I've been interviewed today on the Romantic Novelists Association blog, largely about my forthcoming novel The Queen's Secret - published under the pseudonym Victoria Lamb - and my working methods as a novelist.

Might be interesting if you're into fiction writing.

Friday, February 04, 2011

Dabs with the Language Sander

Revisions on my Tudor novel are almost done. I mention this because I've been blogging mainly about poetry in recent months, yet I seem to have spent most of that time writing - or fiddling about with - prose.

It's always been a secret thought with me that prose rhythms are akin to poetry, or ought to be. Certainly I take my time over sentences that don't sound 'right' to me in their context, whatever that may be.

A good sentence should flow, should be both elegant and fit for purpose - by which I mean it should communicate whatever the writer needed it to communicate, which might be nothing or everything, or any point in between.

Clumsy writing is the last thing I want to find when looking back over what I've written.

Unfortunately, it's almost unavoidable in early drafts.

This is how it happens. You need to present a thought or a situation or a mood, and the words don't want to come, but you don't have time to coax them. You're a professional writer, you have deadlines, you have bills to pay. So you bodge it. You write what is needful and make a mental note to return later - preferably after dark when no one but the night watchman's cat is there to witness your shame - and rewrite the damn thing so that it says what is needful without leaving mental splinters in your reader's head.

That's one part of the revision process. Sanding off the rough edges.

A less pleasurable part of revision is having to rejig characters who now have beards, or no longer have beards, or whose motivation is entirely changed, or who must now swim the moat instead of swinging across it with the help of trailing creepers.

I'm joking, of course. But when you change even one detail, you quickly realise that nothing happens in isolation. Everything in the novel is interconnected. This is where we get our word 'text' from, a marvellously hard-working word which is related to 'textile' and the idea of weaving.

So once you decide, at the revision stage, that a minor change needs to happen, you also need to find places where a knock-on effect will occur following that change, and to make sure everything remains consistent within the world of your novel. Once you have six or seven 'minor' changes like this to make, the process of scouring the book for places where further changes need to happen becomes quite time-consuming and fiddly.

And meanwhile, you can't help little dabs with the language sander ...

But the hardest work is more or less over. I have one key scene to entirely rewrite, and maybe a short chapter to add early on, and the rest is about style.

Then I have the next book to begin.

Thursday, March 18, 2010

Writing a novel is easy


Looking at revisions to my historical, I dug out 13 Ways of Looking at the Novel (What to Read and How to Write) by Jane Smiley this week.

Some real gems here, but this in particular, since I'm dealing with the necessary awkwardness and imperfection of openings and beginnings, caught my eye:

No novel can be written perfectly because perfect spatial balance cannot be achieved word by word.

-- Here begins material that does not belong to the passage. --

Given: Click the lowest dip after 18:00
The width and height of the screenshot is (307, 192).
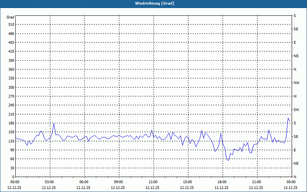Looking at the screenshot, I should pos(228,161).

At the same time, though, writing a novel is easy because there is nothing simpler than adding word to word, sentence to sentence, paragraph to paragraph, and then going back and reading and writing it over again. To do it, the author simply has to remember that it can't be done, that the ideal edifice that exists in his mind may not be, and cannot be, and will never be communicated, but something will. That something is the novel you don't know you can write until you get it written.

Available from Amazon.

Thursday, December 10, 2009

Mslexia: Short Fiction Exercises

This, by Laura Fish, has just gone up on the Mslexia site for women who write. It's all part of the online run-up to the Mslexia Short Story Competition, which is to be judged by Tracy Chevalier, and which closes on January 25th 2010.

For my own part, I've been commissioned to contribute a series of five articles on the art of rewriting poems for the Mslexia website, due to be published March 2010.

The Mslexia articles will feature nuggets of wisdom from other established poets alongside my own suggestions. Watch this space for further details!

Sunday, August 26, 2007

Blogdown on the Booker

This being a sordidly sunny Bank Holiday weekend for the first time in - erm, living memory? - I have decided to eschew my usual intellectual-muscle-flexing approach of formulating my own opinions and rely on those of other bloggers to entertain my regulars. Unfortunately, as we're all only too aware, there is a dearth of really strong sharp poetry bloggers in the UK, so prose fiction it must be. And what better to dwell on at the moment in prose fiction than the Booker Prize list, announced earlier this month?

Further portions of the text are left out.